T cells (and B cells) are part of the adaptive immune response that takes 4-7 days after infection to become effective. T cells are lymphocytes or cells of the lymphatic system. T cells are so called because they develop in the thymus, an organ located in the upper chest just above the heart. T cells are of two types: helper T cells (which have a marker on their cell surface called CD4) and killer T cells (which have the CD8 marker on their surface). Killer T cells (also called cytotoxic T lymphocytes or CTLs) directly attack body cells that are infected with a virus or malignant or abnormal tumor cells, cells that antibodies would never perceive.

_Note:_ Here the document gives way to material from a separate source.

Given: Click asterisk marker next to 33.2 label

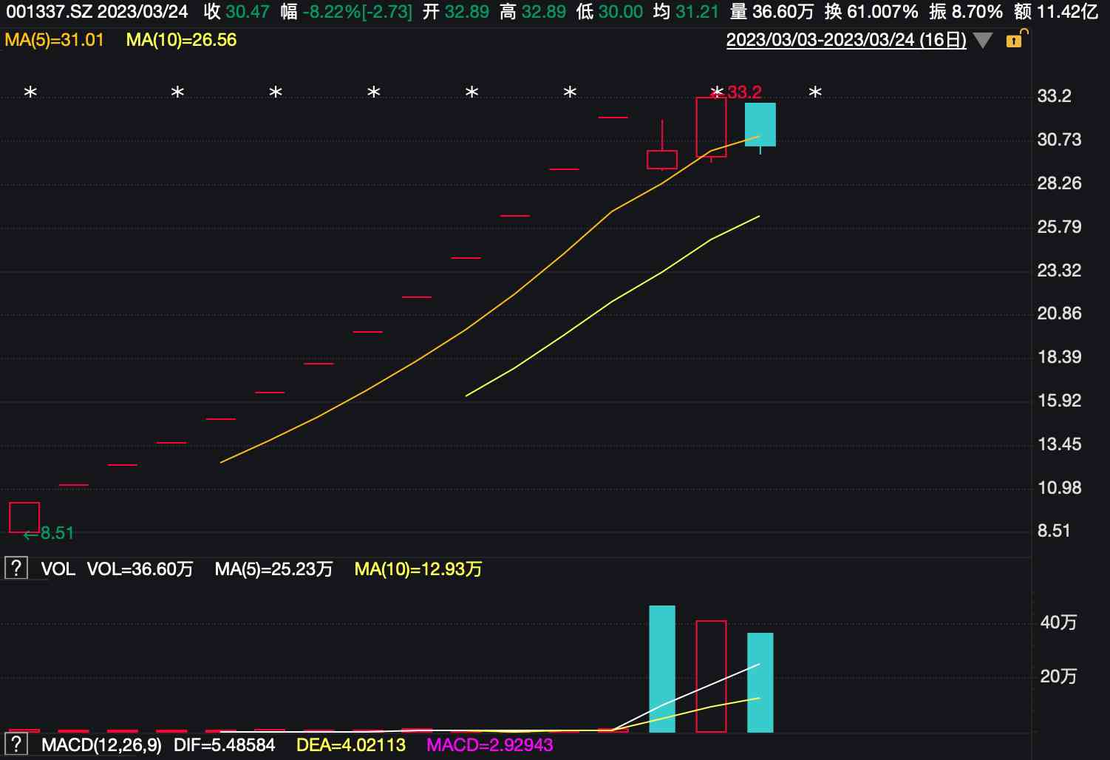Looking at the screenshot, I should click(716, 93).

Helper T cells are the "generals" of the immune system, calling into play and directing the activity of killer T cells. The helper T cells are essential for an effective immune response since they activate other immune cells including most B cells to produce antibody. Individual T cells are targeted against the specific antigen signatures of viruses and bacteria, and when helper T cells encounter their specific antigens, they become activated and quickly expand in number. In AIDS, the virus HIV attacks activated T helper cells, it kills off the very cells that should coordinate the body's antiviral defenses, and as a result people with HIV usually have few or no HIV-specific T helper cells!

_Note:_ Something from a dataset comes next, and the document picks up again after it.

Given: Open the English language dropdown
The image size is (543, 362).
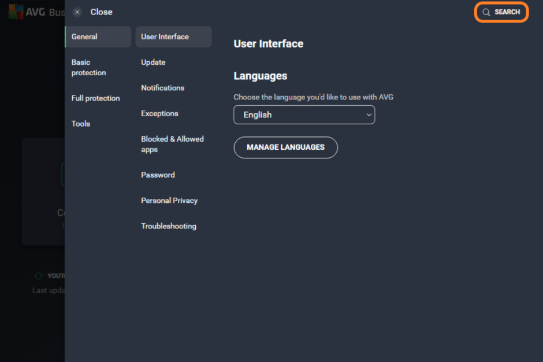Looking at the screenshot, I should point(304,114).
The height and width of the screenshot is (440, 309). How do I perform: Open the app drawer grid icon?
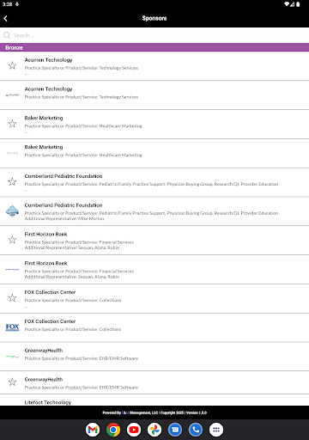(x=216, y=430)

How Do T Cells See Their Antigen?

T cells have almost the same diversity as B cells that allow them to recognize various different pathogens. However, T cells recognize a part of the antigen presented on infected cells or cancerous cells or transplanted organ cells (immune rejection). It is absolutely fascinating how T cells know which cells are 'normal' versus 'infected' or 'abnormal' or 'non-self'. T cells have receptors on their surfaces that recognize HLA (human leukocyte antigen) markers that are present on all body cells. These are the markers (along with blood group markers) that are used to determine whether a donor transplanted organ or bone marrow will be accepted or rejected by the recipient. The HLA molecules on the cell surface bind and present protein fragments from within the cell. Thus, they allow the T cells to sample the various proteins within the cell and get activated only if they recognize a 'foreign-looking' protein fragment bound to the HLA molecule on the cell surface.

How Do Helper T Cells 'Help' And Killer T Cells 'Kill'?

T cells act by releasing certain chemicals known as cytokines. Cytokines are proteins (secreted by other immune cells too) that are responsible for activating cells, triggering them to grow and divide or to die. A complex network of cytokines is secreted by the helper T cells that determine the course of the immune response. Killer T cells, on the other hand, release cell-damaging enzymes that create holes in the membranes of the target cells and trigger them to undergo programmed cell death.

Cytokines, are now being used-alone or in combination to treat various disorders such as cancer, rheumatoid arthritis and AIDS among others. The aim of these treatments is to mimic part of the immune response that fools the cells to either get activated and divide such as in the case of the immune deficiency disease AIDS or to slow down a destructive immune response such as in the case of the autoimmune disease rheumatoid arthritis.